Q: What is ExitLag for?
ExitLag is a software developed for players by players that optimizes your connection making it stable, decreasing your ping and freeing you from the feared freezes or spikes. Besides optimizing your connection, ExitLag amplifies the performance of your game increasing the frames per second rate with the FPS Boost tool, giving you the best resources for you to take the lead.
The choice of professional players when the subject is lag removal, improve FPS and generate stability. ExitLag has an innovative multi-path system that allows multiple simultaneous connections to your game servers in different countries
Here is the thing. You have an internet connection. It has x amount of lag. Anything you add to it will increase that lag.
The only time a VPN will help you is if your ISP has some goofy routing scheme from their internet drain and the VPN can provide a better route.
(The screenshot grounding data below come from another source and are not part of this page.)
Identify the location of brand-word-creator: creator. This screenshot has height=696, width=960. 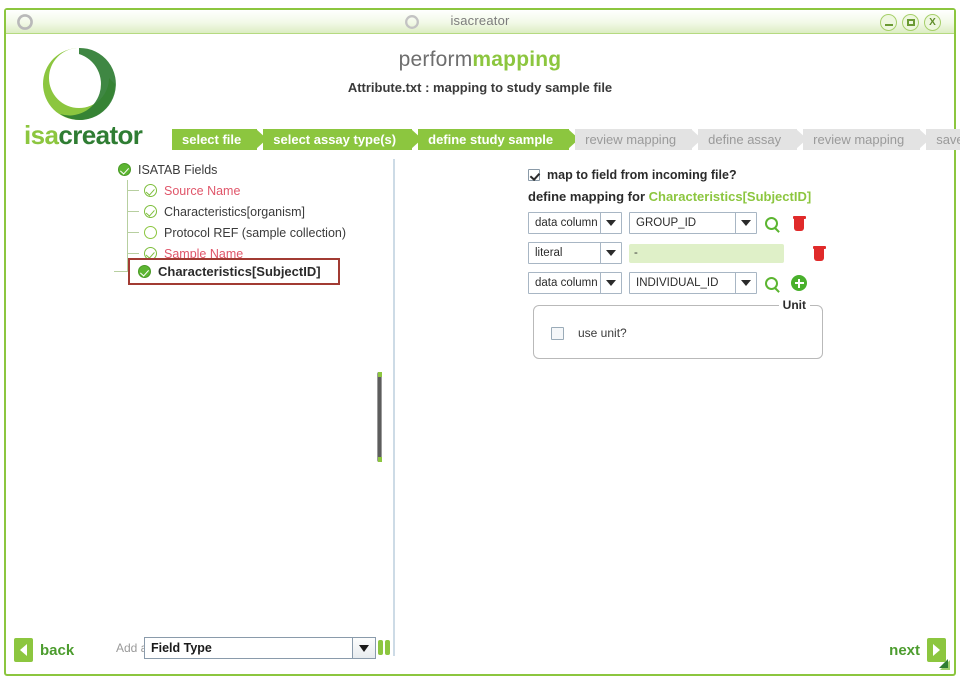
(100, 135).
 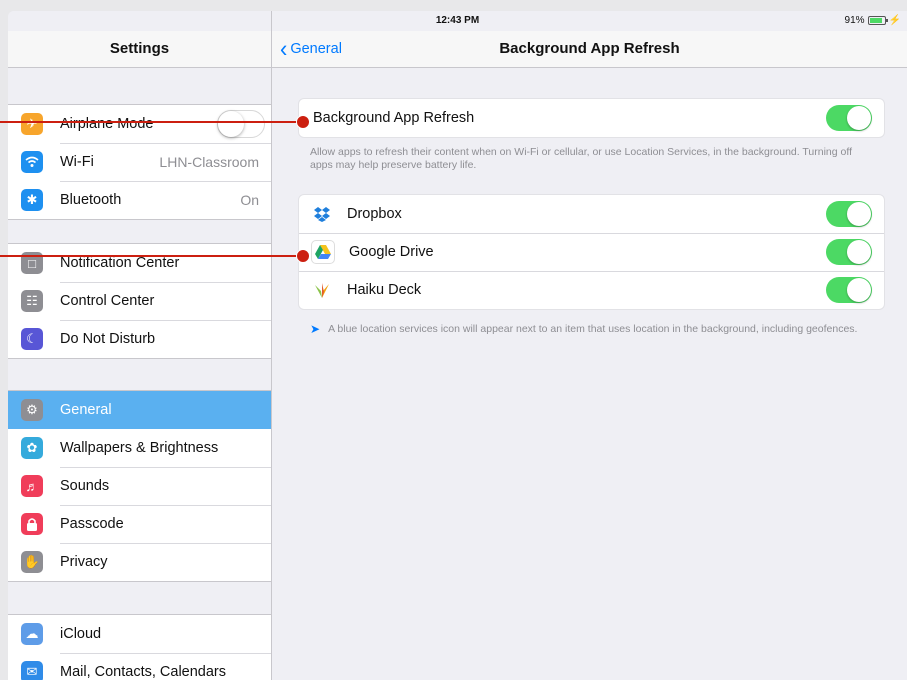 What do you see at coordinates (140, 50) in the screenshot?
I see `sidebar-title: Settings` at bounding box center [140, 50].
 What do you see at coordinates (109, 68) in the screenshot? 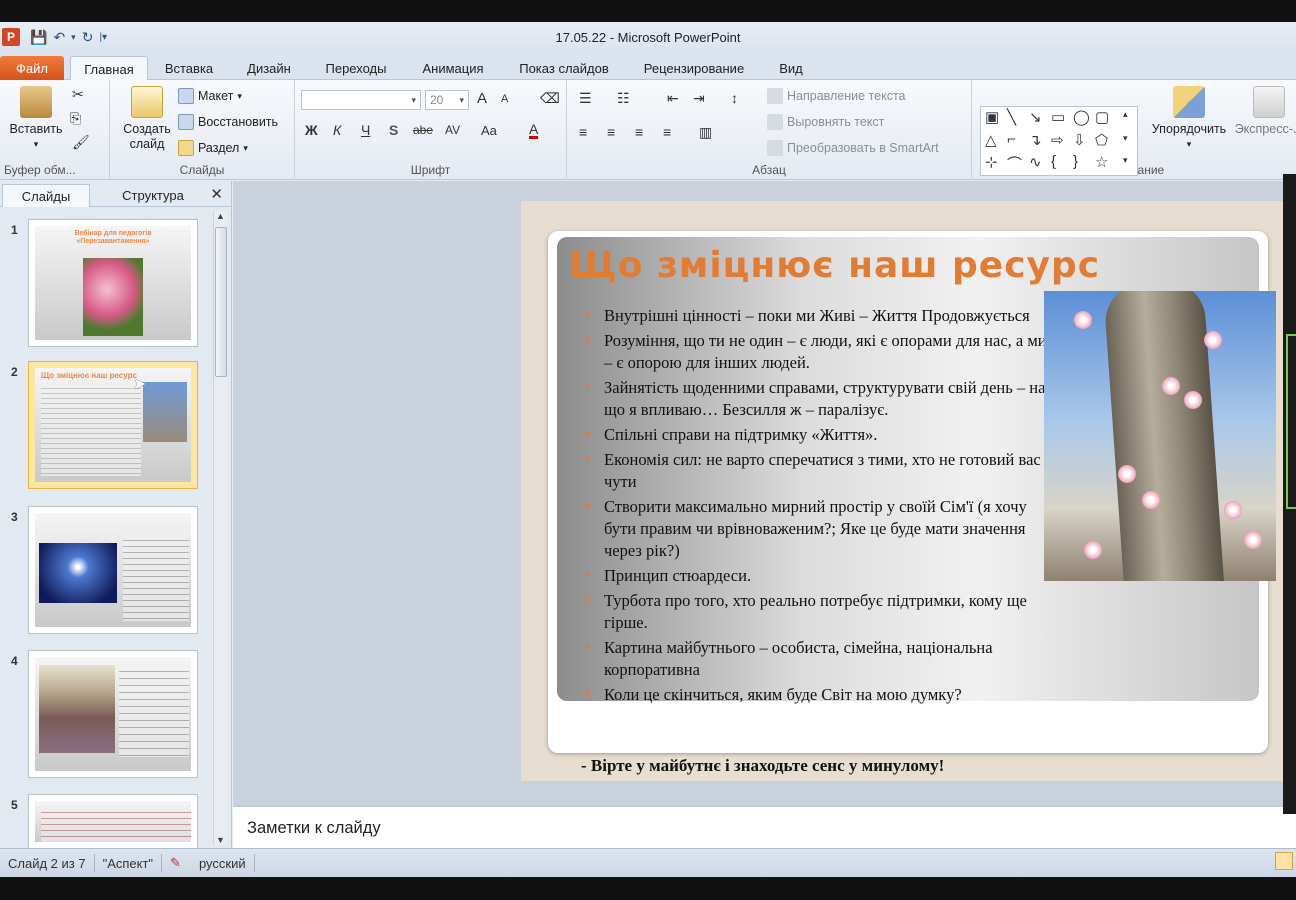
I see `tab-home: Главная` at bounding box center [109, 68].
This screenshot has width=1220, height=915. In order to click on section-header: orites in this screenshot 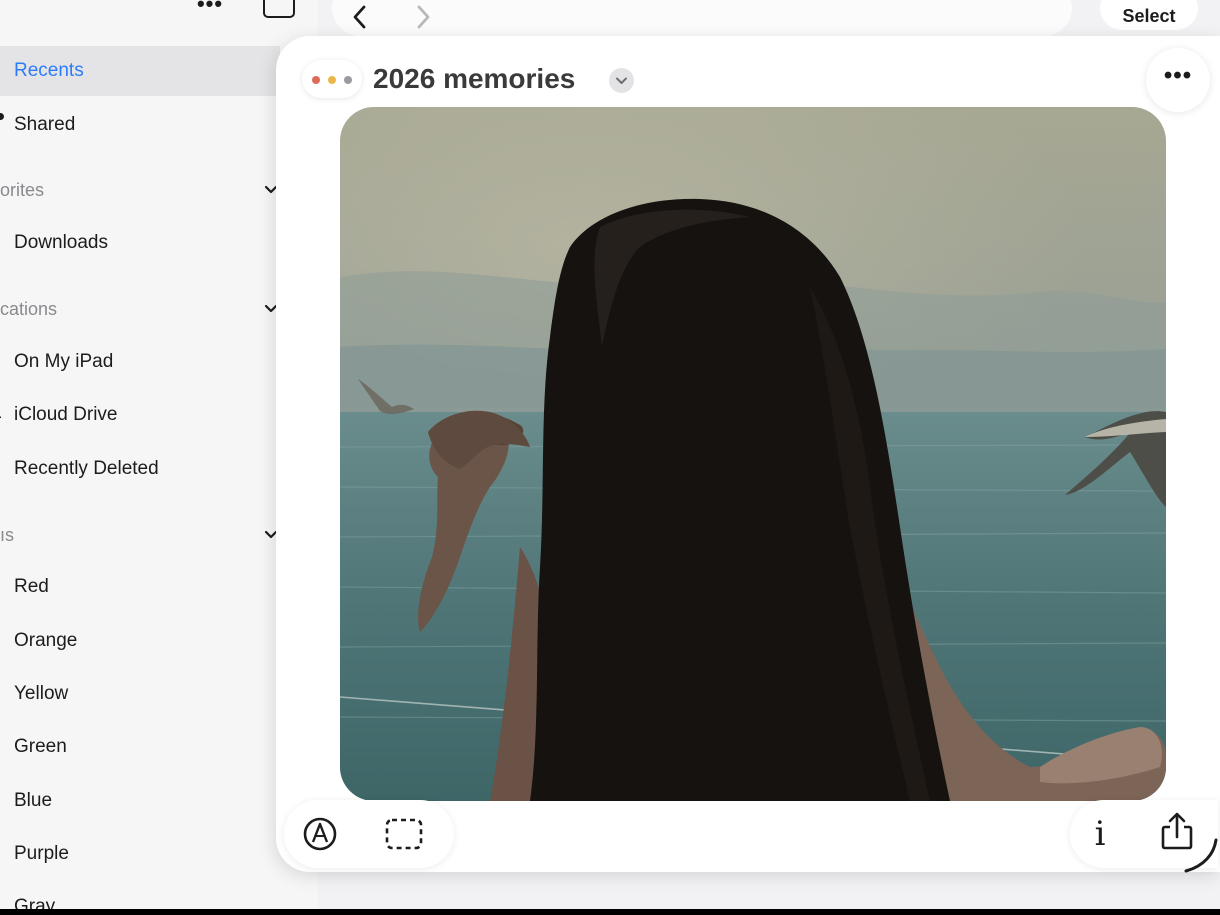, I will do `click(22, 190)`.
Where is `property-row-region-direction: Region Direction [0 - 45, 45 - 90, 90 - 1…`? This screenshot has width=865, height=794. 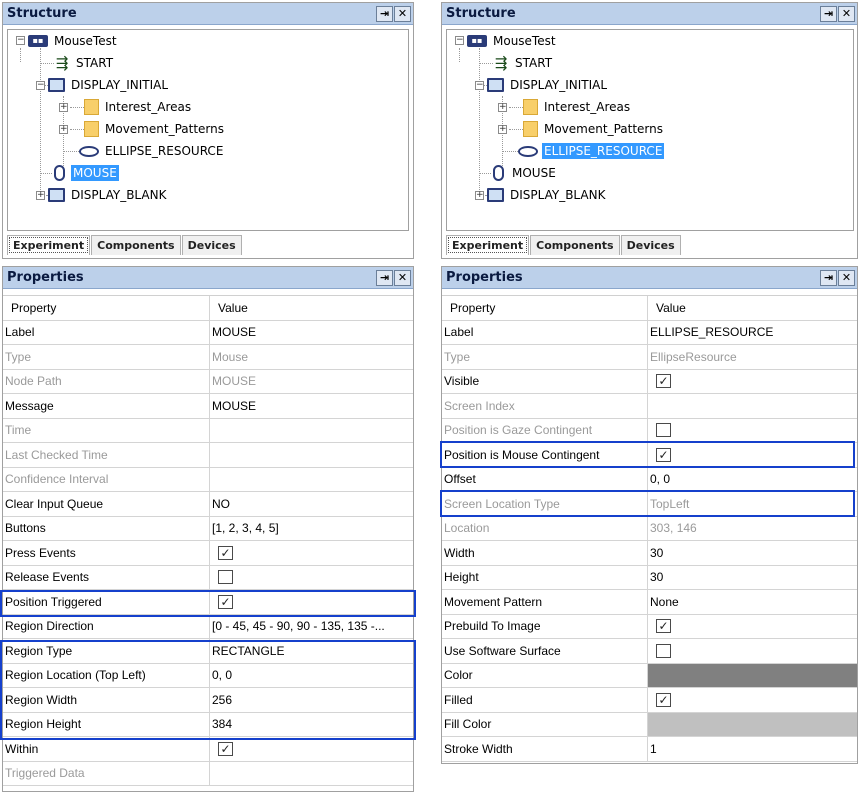 property-row-region-direction: Region Direction [0 - 45, 45 - 90, 90 - 1… is located at coordinates (208, 626).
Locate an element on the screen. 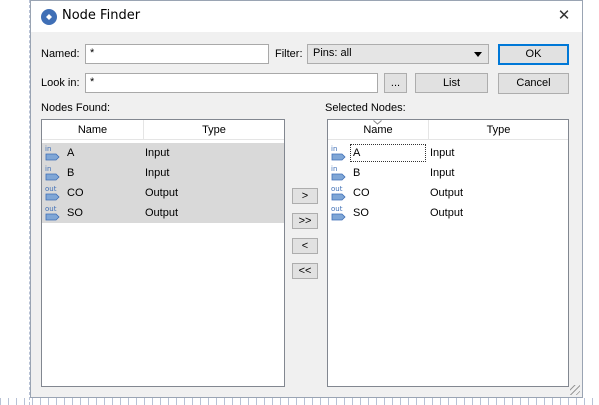  named-label: Named: is located at coordinates (60, 54).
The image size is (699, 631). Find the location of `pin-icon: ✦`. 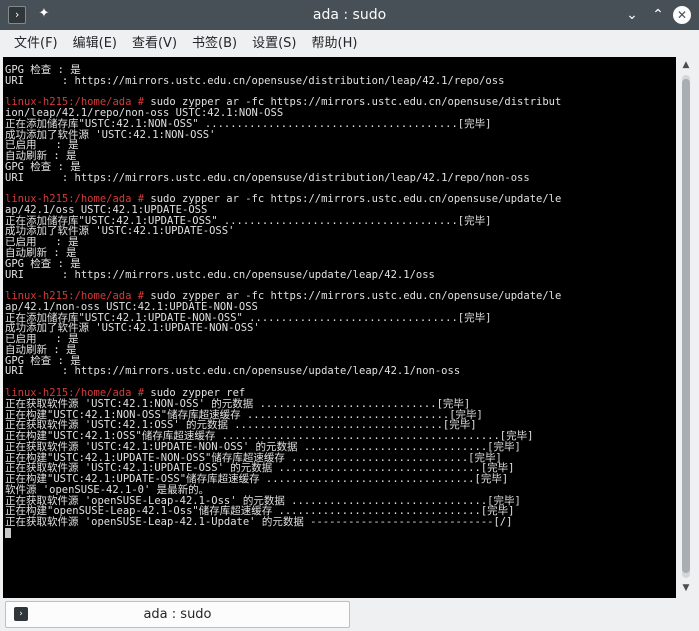

pin-icon: ✦ is located at coordinates (44, 14).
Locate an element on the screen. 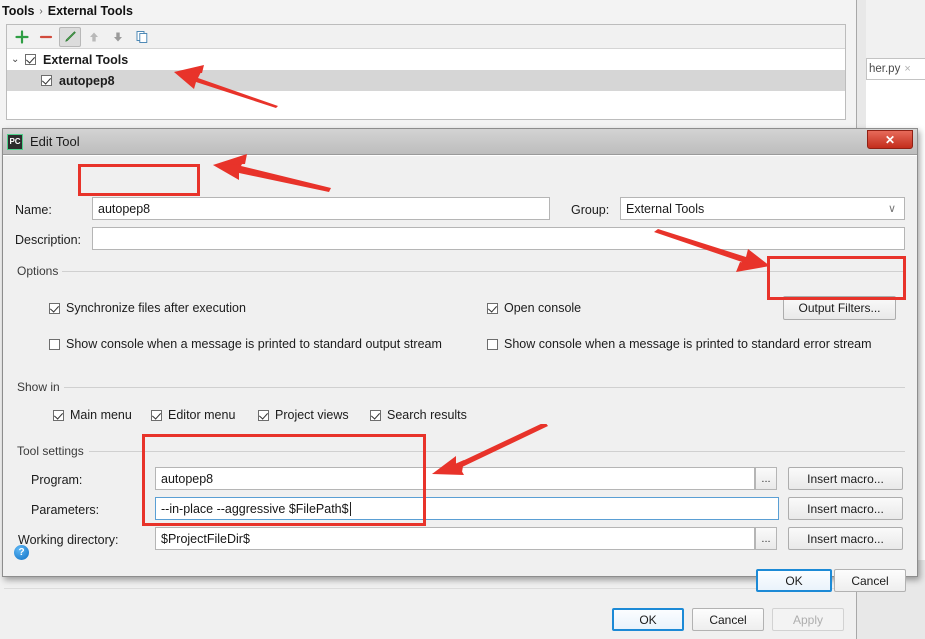  editor-file-tab: her.py × is located at coordinates (896, 69).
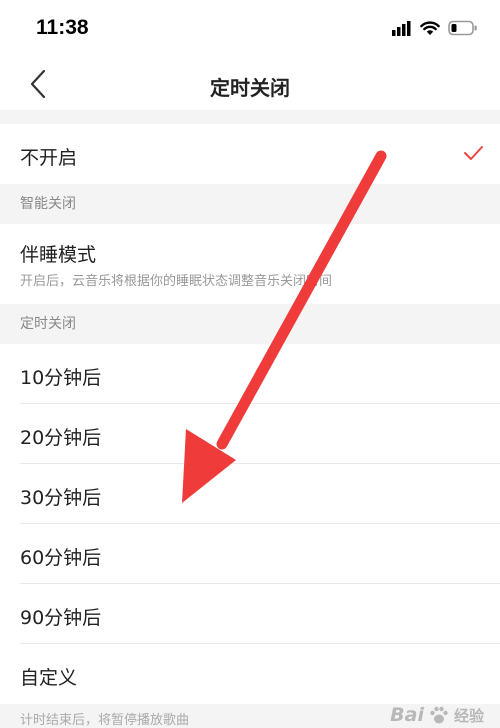 This screenshot has height=728, width=500. I want to click on watermark: Bai 经验, so click(437, 715).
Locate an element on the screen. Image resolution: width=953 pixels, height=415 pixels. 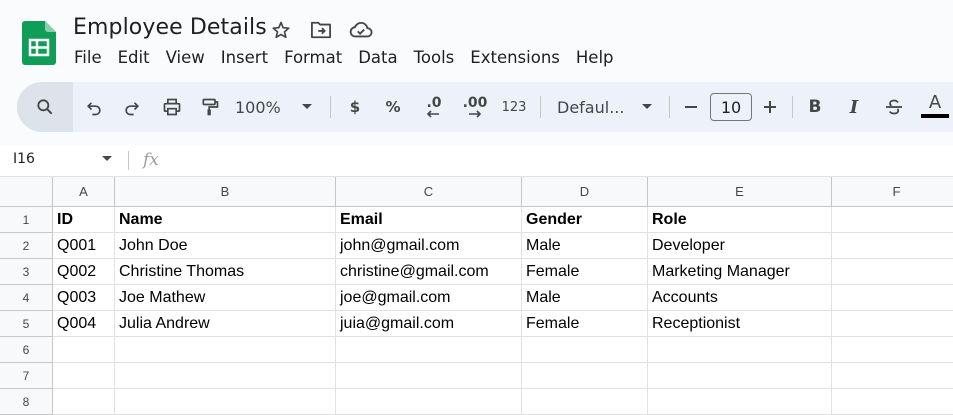
bold-button: B is located at coordinates (815, 107).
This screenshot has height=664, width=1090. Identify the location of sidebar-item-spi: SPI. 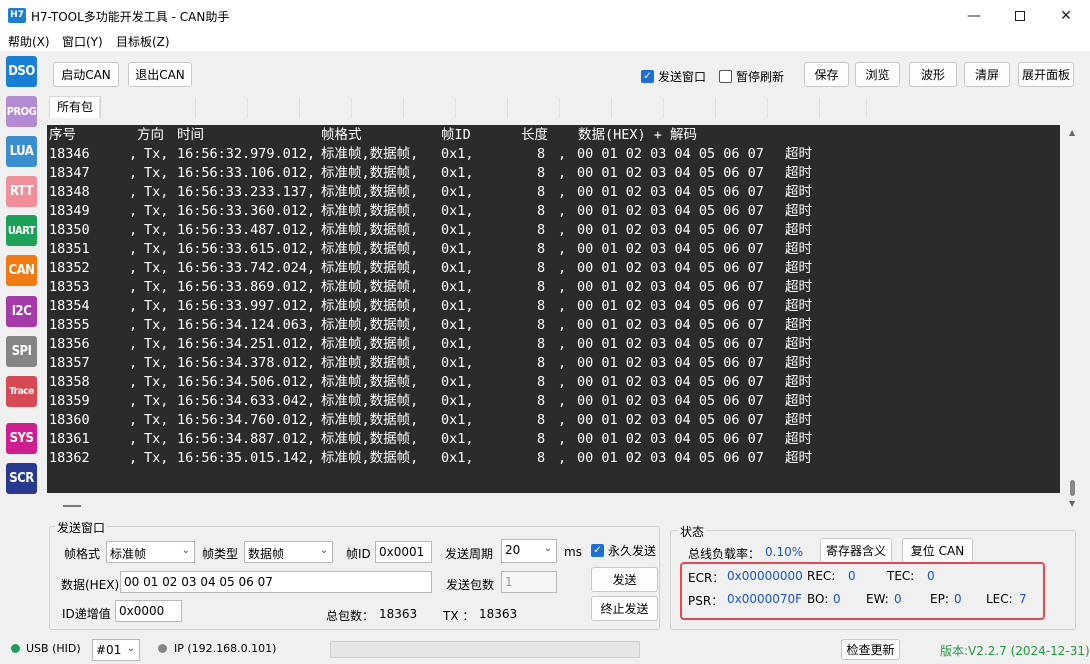
(22, 352).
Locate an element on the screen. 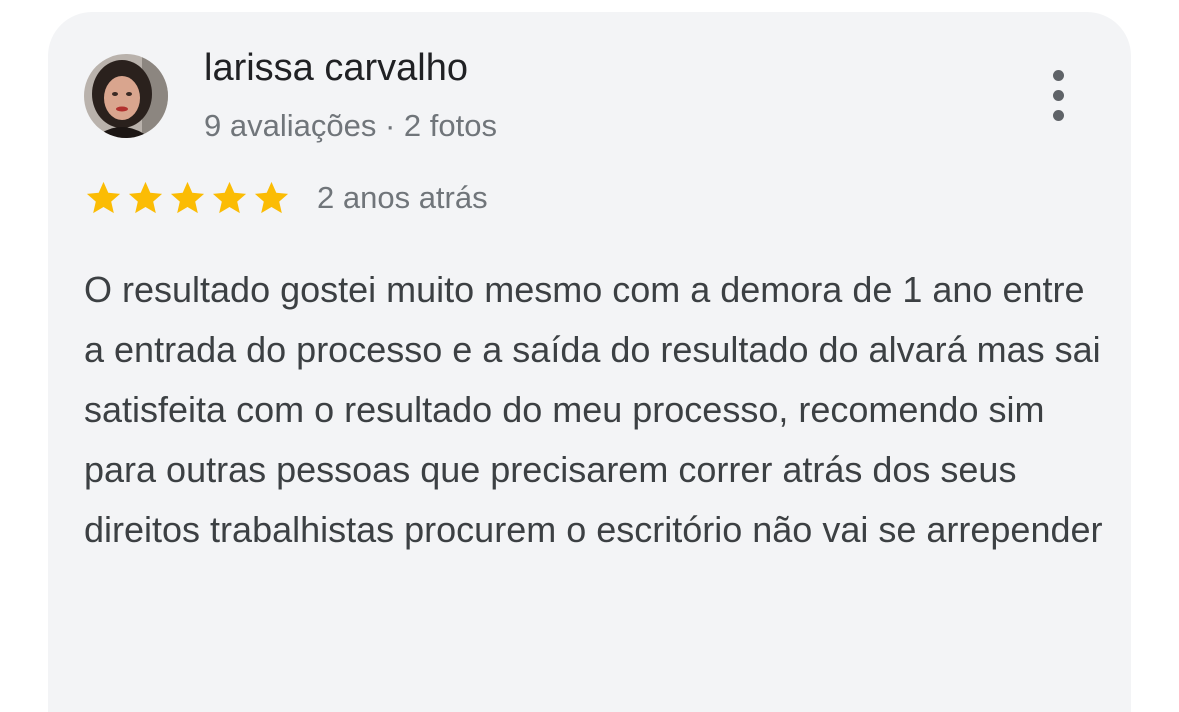  avatar-photo is located at coordinates (126, 96).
Now, as a user, your not really equipped to determine the best route due ICMP being selectively responded to by core devices (Juniper routers by default will ignore ICMP, which are your PINGs and Traceroutes) so your not really able to figure this out.
If you want to tweak your internet for most game performance, just set up Port Triggering on your router and allow the game on your antivirus and windows firewall. And, if your behind a router or hardware firewall, you can disable the windows one and turn off real time scans on the AV. Just leave the email scan part running.
@InvitationNotFound
Your right in that an end user has no influence on how a packet is routed.
Some larger companies can set up a private layer 3 network, running over a mesh layer 2 network and influence routing, but they are in their own cloud.
There are some L3 VPN offerings out there that can allow selective routing, but only through established nodes with the cooperation of the ISPs involved. And this flexibility would not extend to end users as the routing tables would become so large with all the custom routes that any gains from route optimization would be nuetered.
BTW, my day job is designing and implimenting the very networks I described above nationally in the US.